稳态和瞬态缺陷使得光学元件抗激光损伤性能降低了两个量级。目前大量研究工作阐述各类稳态缺陷与激光损伤的关系，但是对于强激光诱导的具有一定弛豫时间的瞬态缺陷却少有报道。纳秒强激光辐照下经过数皮秒时间瞬态缺陷就已经形成，于是在脉冲后沿它将成为诱导损伤的关键因素。本项目以研究瞬态缺陷诱导激光损伤所涉及的关键技术、物理过程、基本原理等基础科学问题为目标，采用泵浦-探测手段结合展宽、放大技术解决强激光辐照过程中瞬态缺陷超快探测等关键技术，深入开展瞬态缺陷与本征材料、稳态缺陷之间的关联研究，阐明材料特性变化规律，结合各类瞬态缺陷对损伤阈值的影响规律确定其诱导单脉冲激光损伤的物理过程，并探讨瞬态缺陷弛豫特性进而分析对多脉冲累积破坏的影响，在此基础上，基于强耦合多物理场作用机制建立瞬态缺陷诱导激光损伤机理模型。本项目的开展有助于弥补国内外关于损伤过程中材料特性变化研究的缺失，促进损伤阈值提升技术的发展。
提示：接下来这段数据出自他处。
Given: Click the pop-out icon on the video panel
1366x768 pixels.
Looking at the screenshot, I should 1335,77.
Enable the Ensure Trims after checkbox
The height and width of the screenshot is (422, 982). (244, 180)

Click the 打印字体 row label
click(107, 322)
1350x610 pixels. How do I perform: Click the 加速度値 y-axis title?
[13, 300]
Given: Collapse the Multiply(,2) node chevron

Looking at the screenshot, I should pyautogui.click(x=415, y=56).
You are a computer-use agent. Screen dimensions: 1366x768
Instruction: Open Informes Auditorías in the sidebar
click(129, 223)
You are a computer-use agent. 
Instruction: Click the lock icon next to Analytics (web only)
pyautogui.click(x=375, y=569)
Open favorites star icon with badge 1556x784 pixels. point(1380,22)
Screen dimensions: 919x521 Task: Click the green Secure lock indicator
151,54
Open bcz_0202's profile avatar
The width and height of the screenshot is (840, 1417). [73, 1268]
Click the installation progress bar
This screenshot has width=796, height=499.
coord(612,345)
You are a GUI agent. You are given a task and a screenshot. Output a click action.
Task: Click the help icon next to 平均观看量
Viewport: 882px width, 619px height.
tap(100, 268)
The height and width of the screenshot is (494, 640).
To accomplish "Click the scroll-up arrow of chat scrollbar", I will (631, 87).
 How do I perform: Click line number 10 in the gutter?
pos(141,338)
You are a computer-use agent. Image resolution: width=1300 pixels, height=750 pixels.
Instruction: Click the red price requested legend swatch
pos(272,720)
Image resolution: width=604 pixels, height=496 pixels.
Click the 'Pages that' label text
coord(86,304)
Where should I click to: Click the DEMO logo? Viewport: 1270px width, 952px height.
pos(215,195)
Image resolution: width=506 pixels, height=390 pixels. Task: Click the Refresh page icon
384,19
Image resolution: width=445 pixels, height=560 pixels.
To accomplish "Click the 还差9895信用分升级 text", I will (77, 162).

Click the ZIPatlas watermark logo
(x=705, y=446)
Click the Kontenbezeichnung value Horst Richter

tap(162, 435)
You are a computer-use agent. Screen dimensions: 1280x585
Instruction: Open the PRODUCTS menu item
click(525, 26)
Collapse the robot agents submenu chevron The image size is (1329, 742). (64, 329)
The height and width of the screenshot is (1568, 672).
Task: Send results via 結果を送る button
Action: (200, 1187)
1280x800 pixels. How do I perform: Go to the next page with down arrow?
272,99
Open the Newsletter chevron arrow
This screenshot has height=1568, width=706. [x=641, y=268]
稳态和瞬态缺陷使得光学元件抗激光损伤性能降低了两个量级。目前大量研究工作阐述各类稳态缺陷与激光损伤的关系，但是对于强激光诱导的具有一定弛豫时间的瞬态缺陷却少有报道。本项目以研究瞬态缺陷诱导激光损伤所涉及的关键技术、物理过程、基本原理等基础科学问题为目标开展相关研究工作。项目组首先自主构建了两类超快探测结构：（1）超高速采样皮秒时间分辨动态探测技术，（2）超快成像探测分析技术。.基于超高速采样皮秒时间分辨动态探测技术从损伤动态过程解析出发研究了瞬态缺陷对熔石英本征损伤过程的影响，包括单脉冲和多脉冲激光损伤过程，明确了瞬态缺陷对于等离子体形成和最终损伤的助推作用，并进一步深入研究了由于电致伸缩效应引起的纵向布里渊散射在瞬态缺陷形成过程中的影响，阐明本征损伤过程中瞬态缺陷的形成方式。.基于超快成像探测分析技术从损伤动态过程及光学性质变化出发研究瞬态缺陷对于透过率非线性下降及最终损伤形成的助推作用，进一步采用强激光辐照下在线谱分析技术证明了467nm的光致发光峰是强激光诱导的缺陷结构，由此出发分析瞬态缺陷的形成机理。稳态缺陷的存在导致其周围材料结构发生变化，强激光辐照下由于分子振动致使稳态缺陷附近形成了瞬态缺陷。.基于上述分析，明确瞬态缺陷与本征材料、稳态缺陷、强激光辐照之间的关联性，并获取瞬态缺陷弛豫特性进而明确它对重频多脉冲累积破坏的影响，在此基础上，建立瞬态缺陷诱导激光损伤机理模型。.项目执行过程中共发表学术论文10篇，其中SCI收录5篇，影响因子大于3的论文2篇，国内外核心期刊5篇，申请发明专利2项。项目圆满完成预期成果与技术指标。